An den ersten Tagen an denen sie beschloss wieder in die Schule zu gehen, holte ich
sie um 7:00 zu Hause ab, von der Mutter wollte sie nicht begleitet werden. Der erste
Termin war bei der Direktorin, diese sagte Aylin ihre volle Unterstützung zu. Weiteres
wurde auf Aylins Wunsch ein Klassenwechsel versucht, der aber leider scheiterte. Im
Laufe der Betreuung kamen Termine immer wieder nicht zustande, Aylin sagte diese
ab oder war nicht in der Schule. Wir sahen uns nur alle zwei bis drei Wochen.
Es war daher sehr schwierig ein kontinuierliches Vertrauensverhältnis aufzubauen.
Zudem war die Kindesmutter sehr fordernd im Kontakt.
In einem der unregelmäßigen Termine thematisierte ich das Problem mit Aylin und
gab ihr zu verstehen dass wir entweder die Betreuung einstellen können oder ich ihr
noch mehr, verbindlichere Termine anbieten könne. Außerdem teilte ich ihr mit, dass
ich nicht für die Mutter arbeite, sondern ausschließlich mit ihr zusammen arbeiten
wolle. Paradoxerweise entschied sie sich für mehr Termine. Ab Februar trafen wir uns
wöchentlich in einem Kaffeehaus in der Nähe wo Aylin wohnte. Sie hielt alle Termine
ein (bis zu Schulschluss waren es 28).
Während der Termine machten wir Pläne, wie sie die schulischen Anforderungen
bewältigen konnte, wir schrieben Bewerbungen, übten Bewerbungsgespräche,
Problemlösungsgespräche mit Lehrer/innen, sprachen über die schwierige Beziehung
der Eltern, wie sie mit ihrer Mutter Konfliktgespräche aushalten könne und alle
anderen Themen, die Aylin einbrachte oder ich besprechen wollte.

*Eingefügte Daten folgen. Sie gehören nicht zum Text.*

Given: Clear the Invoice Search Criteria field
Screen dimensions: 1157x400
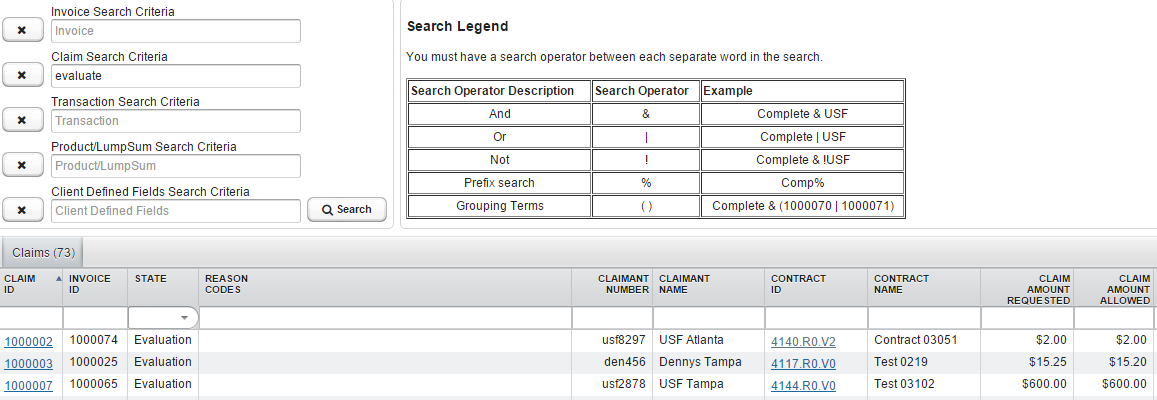Looking at the screenshot, I should 22,31.
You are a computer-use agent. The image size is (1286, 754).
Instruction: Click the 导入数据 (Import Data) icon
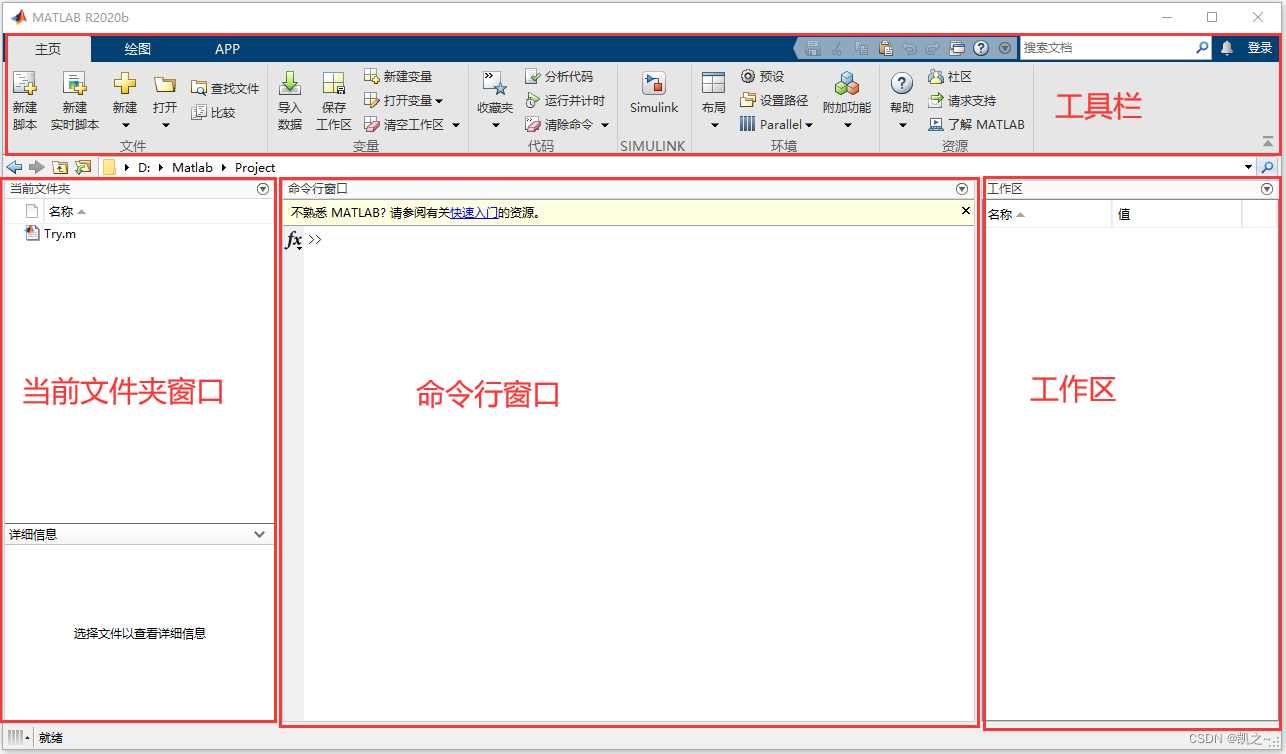point(289,97)
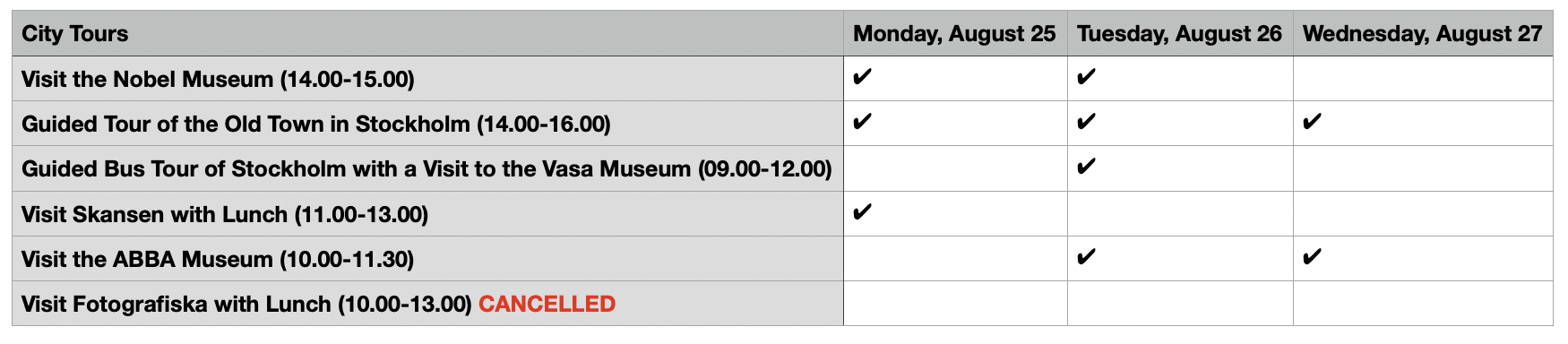Click the Skansen with Lunch checkmark for Monday
The width and height of the screenshot is (1568, 344).
(x=862, y=213)
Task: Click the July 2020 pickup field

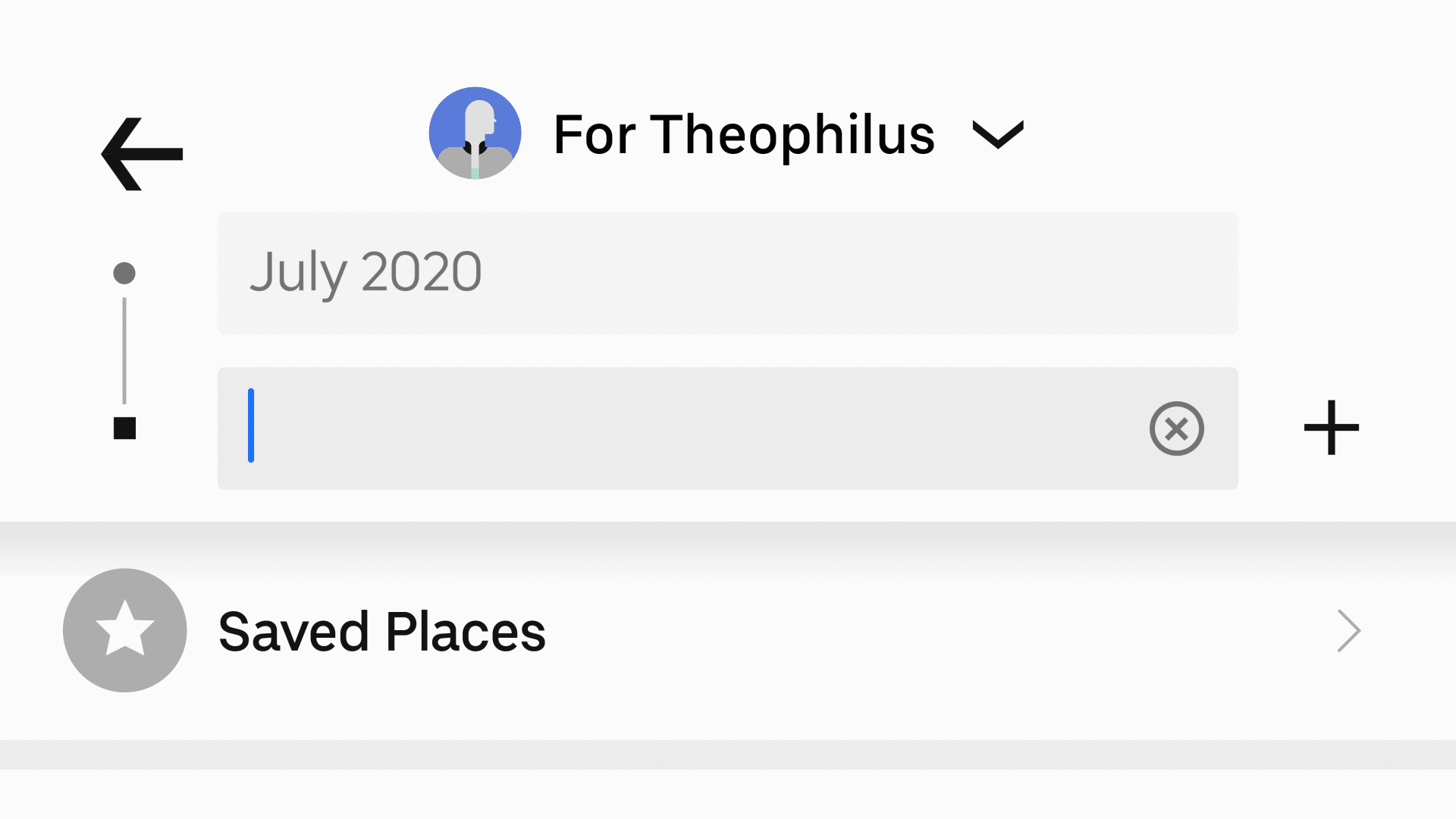Action: [726, 273]
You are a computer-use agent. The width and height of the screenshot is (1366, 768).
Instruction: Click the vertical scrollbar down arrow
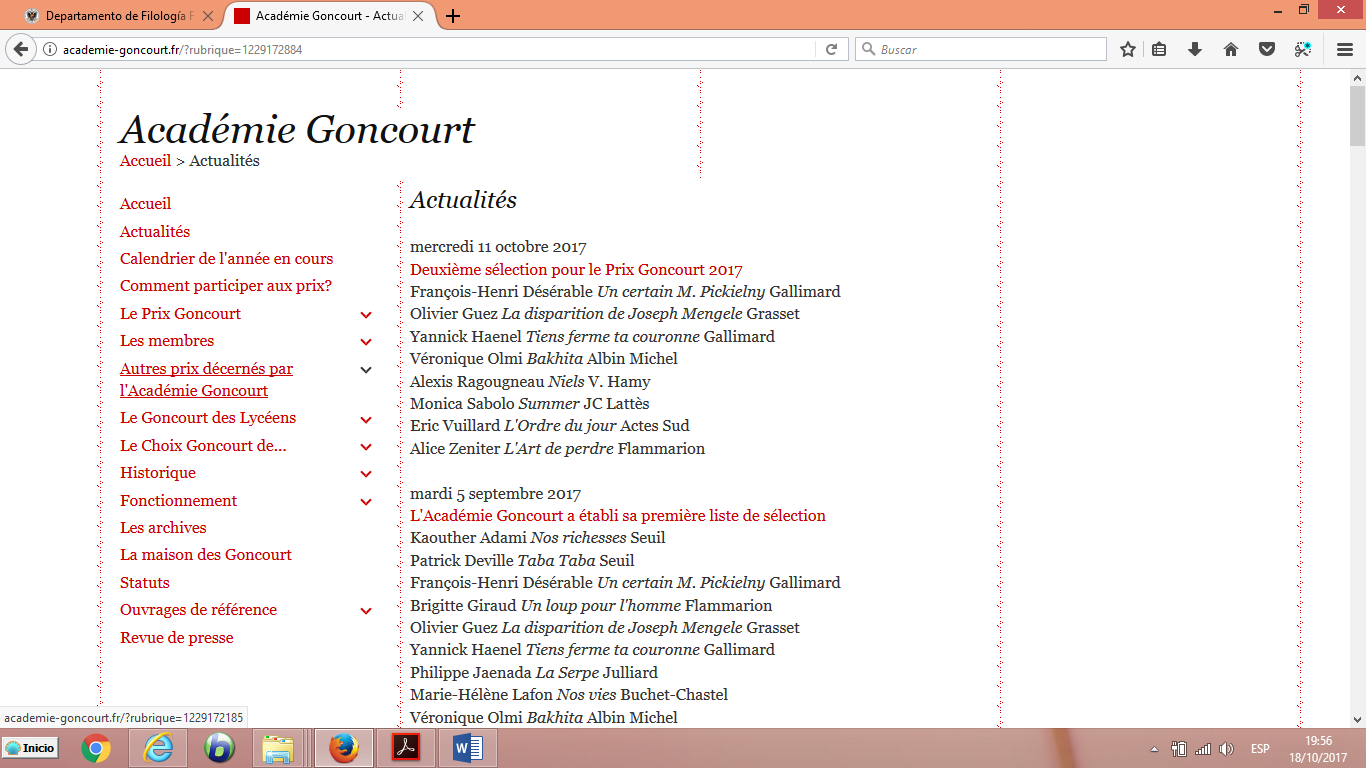1357,718
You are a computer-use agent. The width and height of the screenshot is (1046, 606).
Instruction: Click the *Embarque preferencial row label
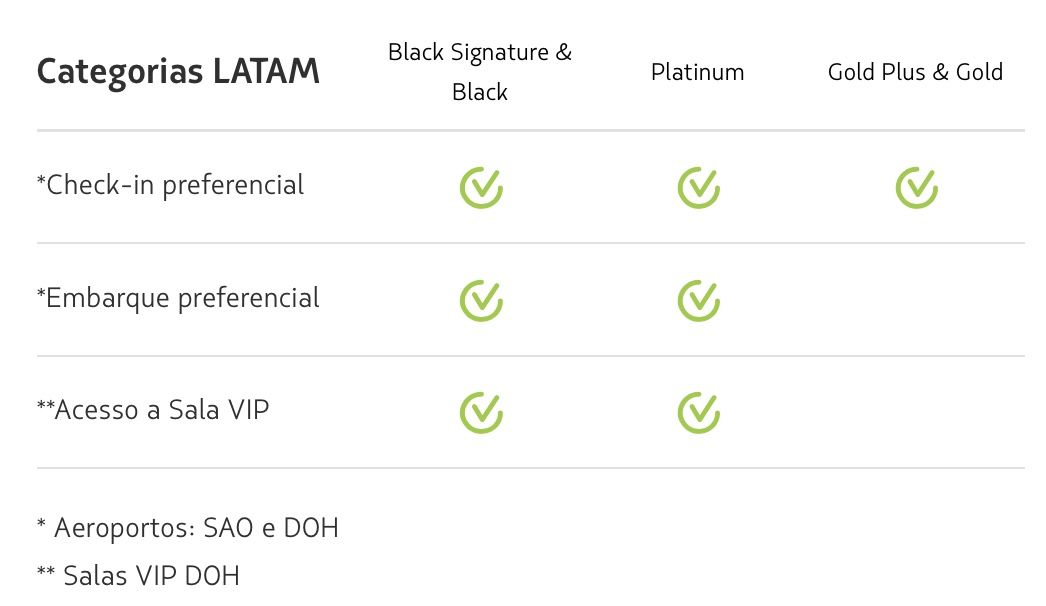click(178, 298)

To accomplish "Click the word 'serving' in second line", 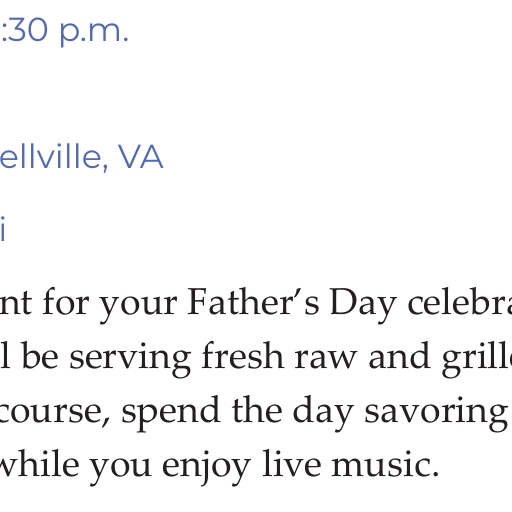I will pyautogui.click(x=130, y=359).
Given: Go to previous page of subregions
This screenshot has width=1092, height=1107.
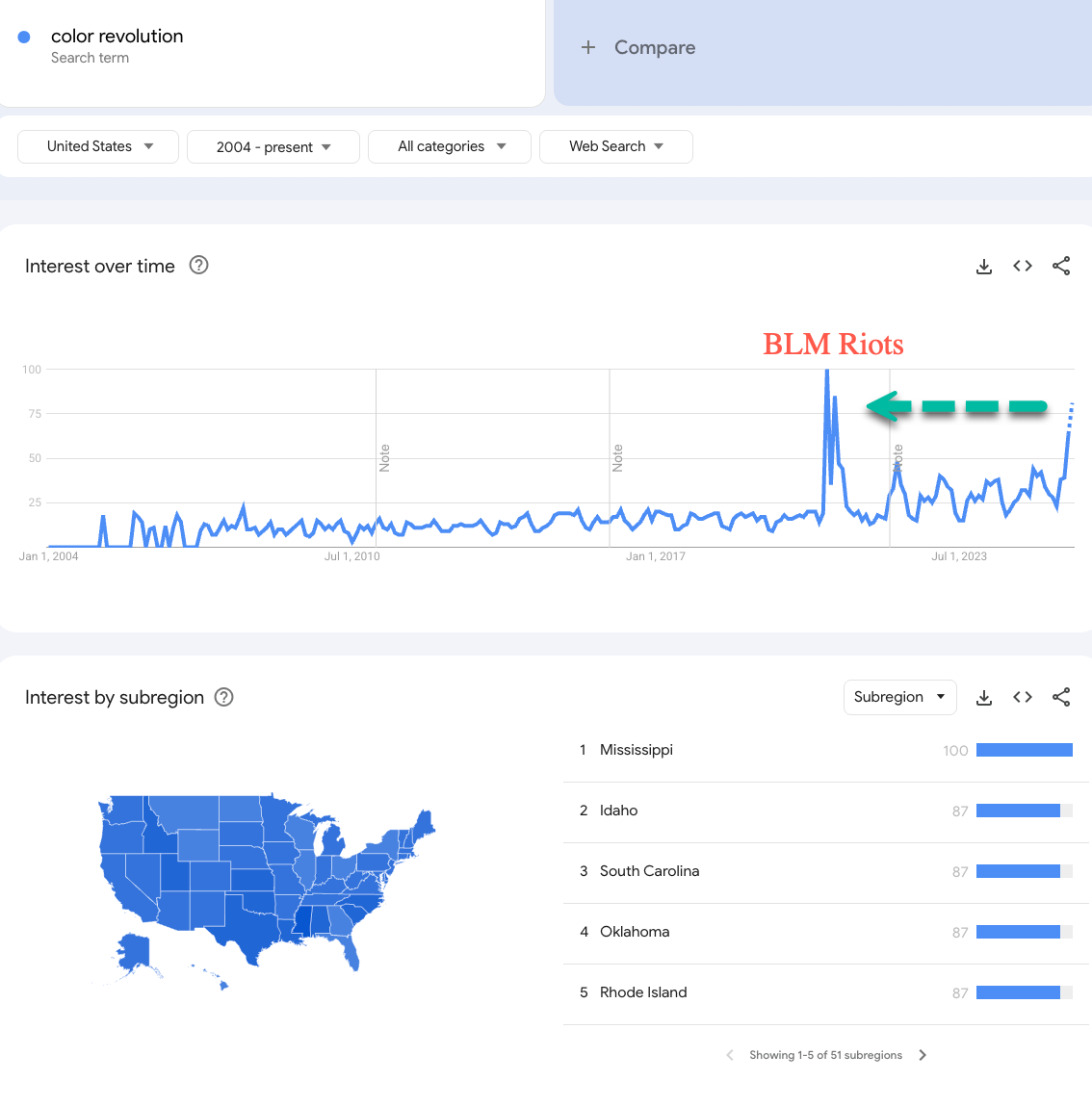Looking at the screenshot, I should pyautogui.click(x=729, y=1055).
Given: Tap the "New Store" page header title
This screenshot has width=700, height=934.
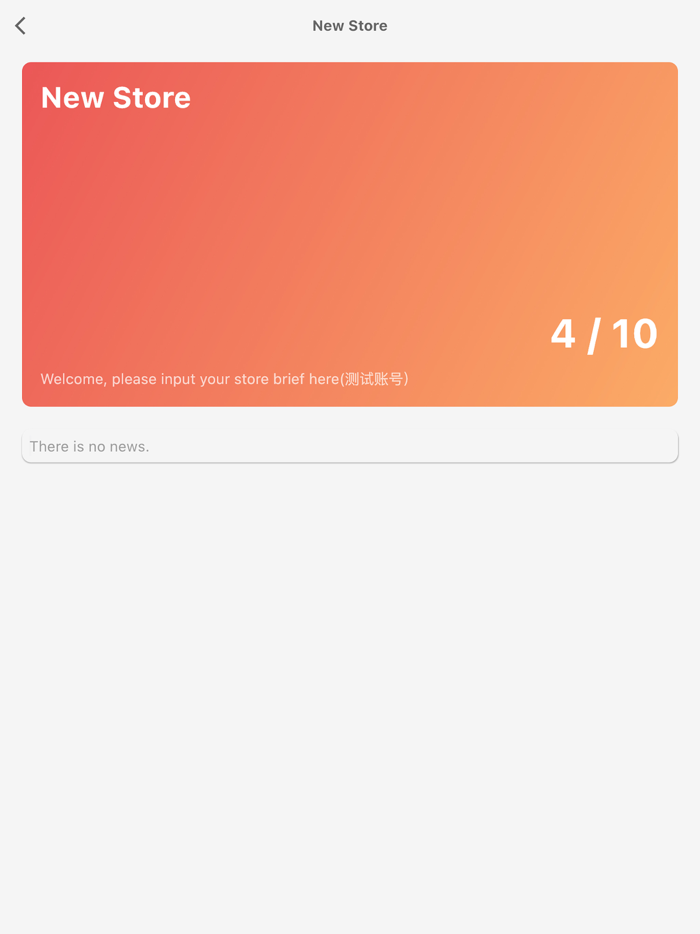Looking at the screenshot, I should point(350,26).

Aylins Lehrer/innen waren zunehmend zufrieden mit den verbesserten Leistungen
und kamen ihr trotz nicht beurteilter Fächer im Semesterzeugnis wohlwollend
entgegen. Die Konflikte mit den Mitschüler/innen legten sich, sie schloss sogar einige
Freundschaften, vor allem mit den Jungs. Zum Schulschluss erhielt sie ein positives
Abschlusszeugnis und im Sesselkreis die Rückmeldung der Lehrerinnen und
Klassenkamerad/innen, dass sie ein wertvolles Mitglied der Klasse war und man ihre
Art sehr schätzten und alle stolz waren, dass sich die Situation derartig verändert
hatte. Aylin entschied sich, um ihre Noten zu verbessern noch ein Jahr den
polytechnischen Lehrgang zu besuchen.
Zum Abschluss gingen wir zusammen Frühstücken, um den Erfolg zu feiern. Wir
blieben über facebook in Kontakt. Mittlerweile hat sie eine Lehrstelle im
renommierten Hotel Sacher.
In welchem Handlungsrahmen agiert Schulsozialarbeit?
Zuerst
unregelmäßig,
dann verlässlich
Wir feiern den
Erfolg!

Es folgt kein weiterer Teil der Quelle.